* _ACTIVITY_: Would you please return the lines of the entries below starting at the line that has "You are a computer-use" and ending at the line that has "Instruction: Toggle 只看有票 checkbox", both included, exactly as they are?

* _STUDY MATERIAL_:

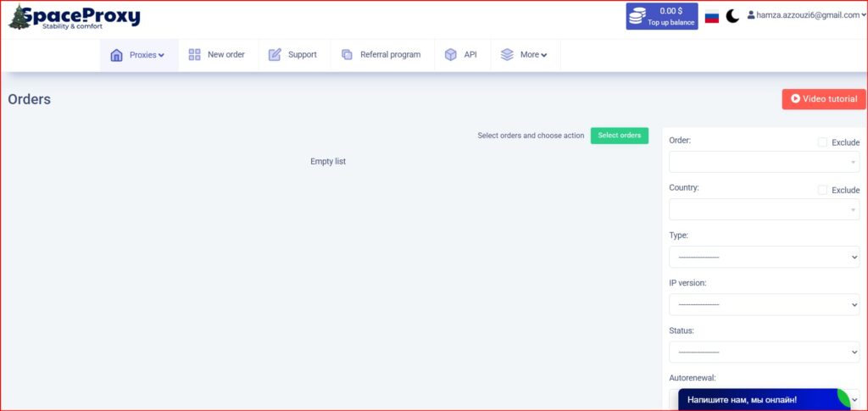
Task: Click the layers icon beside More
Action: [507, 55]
* * *
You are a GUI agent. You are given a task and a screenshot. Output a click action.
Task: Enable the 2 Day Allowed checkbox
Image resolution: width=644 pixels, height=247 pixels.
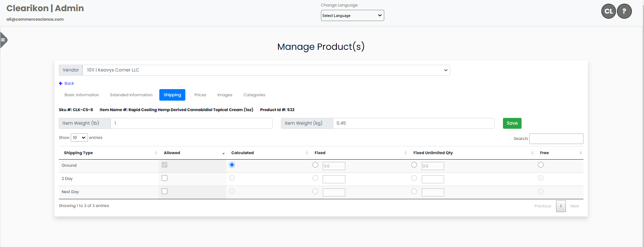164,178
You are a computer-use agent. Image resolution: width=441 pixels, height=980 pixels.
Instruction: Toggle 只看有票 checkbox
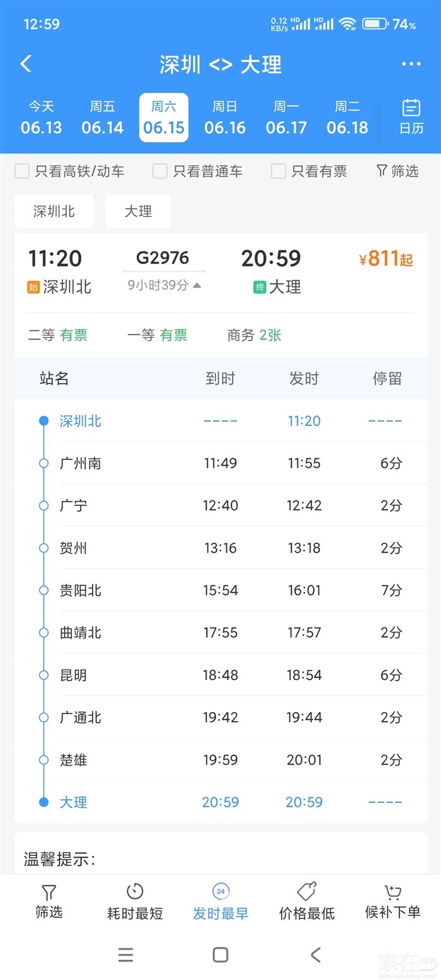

* _ANSWER TO THE EXERCISE_:
You are a computer-use agent. Image resolution: width=441 pixels, height=980 pixels.
Instruction: Toggle 只看有票 checkbox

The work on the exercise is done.